In the public education system, there are a variety of ways one can exhibit an attitude of servanthood. Waters, someone who has had the opportunity to work as a principal of Title 1 schools at both elementary and secondary levels, states that serving students in need is a personal honor.

“Many of my students come to school each day with the burden of getting their basic necessities met, in light of their daily academic pressures,” Waters shared. “As principal, it is my responsibility to create an environment where they feel safe and academically successful. I look forward to providing that ‘safe haven’ for all of my students, despite the personal struggles they may endure outside of our school.”

Waters explains that his personal philosophy of education is rooted in the belief that educators must first direct their attention to how their students learn, so as to best provide education in a way that is coherent for the child and in a way that attends to their equitable needs. He credits this as a method that will allow students to be successful in their academic endeavors.

“Once our focus is on the ways in which our students learn, we can now provide good first instruction, culturally relevant instruction, differentiated instruction, data-driven instruction, etc.,” Waters stated. “In order for any of this to take place, we must also keep in mind the importance of relationships.  My favorite saying is ‘you may be one person to the world; but you may be the world to one person!’  That is the main reason why I love to focus on the question, ‘how do my students learn,’ because it requires having a relationship with your students in order for you to determine their learning styles and the best instructional strategies to use.”
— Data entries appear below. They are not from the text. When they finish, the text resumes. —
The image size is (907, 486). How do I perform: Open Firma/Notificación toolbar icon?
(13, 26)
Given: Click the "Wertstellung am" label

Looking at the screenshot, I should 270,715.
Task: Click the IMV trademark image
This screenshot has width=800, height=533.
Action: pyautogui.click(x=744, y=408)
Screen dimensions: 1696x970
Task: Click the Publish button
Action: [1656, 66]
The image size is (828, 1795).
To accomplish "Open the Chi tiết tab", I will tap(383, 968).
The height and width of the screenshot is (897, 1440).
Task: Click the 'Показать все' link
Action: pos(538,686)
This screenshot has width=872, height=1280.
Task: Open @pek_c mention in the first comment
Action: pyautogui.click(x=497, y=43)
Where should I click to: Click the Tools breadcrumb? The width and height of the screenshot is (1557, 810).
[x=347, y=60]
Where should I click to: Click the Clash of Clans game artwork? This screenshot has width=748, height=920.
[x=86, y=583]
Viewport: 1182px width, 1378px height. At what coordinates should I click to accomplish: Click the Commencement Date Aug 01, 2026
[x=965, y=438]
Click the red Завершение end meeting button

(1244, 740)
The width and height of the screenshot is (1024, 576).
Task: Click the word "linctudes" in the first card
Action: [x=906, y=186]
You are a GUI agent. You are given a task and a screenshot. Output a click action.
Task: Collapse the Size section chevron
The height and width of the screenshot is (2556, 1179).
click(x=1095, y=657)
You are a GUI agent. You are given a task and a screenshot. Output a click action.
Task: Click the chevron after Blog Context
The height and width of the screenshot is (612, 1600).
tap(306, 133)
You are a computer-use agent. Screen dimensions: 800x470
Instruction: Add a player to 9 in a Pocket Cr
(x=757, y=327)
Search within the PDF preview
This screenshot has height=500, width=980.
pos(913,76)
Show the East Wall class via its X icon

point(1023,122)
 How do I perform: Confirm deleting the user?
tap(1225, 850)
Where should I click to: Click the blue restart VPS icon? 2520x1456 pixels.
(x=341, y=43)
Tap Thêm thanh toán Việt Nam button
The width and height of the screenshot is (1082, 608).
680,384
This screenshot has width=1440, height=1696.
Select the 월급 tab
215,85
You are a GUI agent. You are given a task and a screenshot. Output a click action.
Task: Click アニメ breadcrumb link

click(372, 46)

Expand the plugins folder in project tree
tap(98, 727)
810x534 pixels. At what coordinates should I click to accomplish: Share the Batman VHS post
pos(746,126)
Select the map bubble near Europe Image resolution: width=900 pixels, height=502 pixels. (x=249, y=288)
Waters' outlook and vision for educational leadership encompasses the idea that behind teachers, principals are the second leading factor in impacting academic success.

“Research informs us that the principal is the second leading factor outside of the classroom teacher when it comes to student academic success,” Waters explains. “This is the main reason why I decided to focus my doctoral dissertation on first-year principals and the type of coaching and/or mentoring support they received during their transition into the principalship.  If I was given the opportunity to share a piece of advice for educational lawmakers and school districts, it would be to consider providing principals with coaching and mentoring support in order for them to better assist their teachers, which will ultimately impact student-learning outcomes.”

To those serving or aspiring to serve in the educational system, Waters advises a focus on the relational aspect of education, especially within the environmental context of the world we live in today.

“I would challenge and encourage those who are currently working in education and those aspiring to do so, to focus on ways to build relationships with their students,” Waters encouraged. “We are living in a society where negativity, via social media, is more prominent today in comparison to previous years. Students are struggling with so much these days.”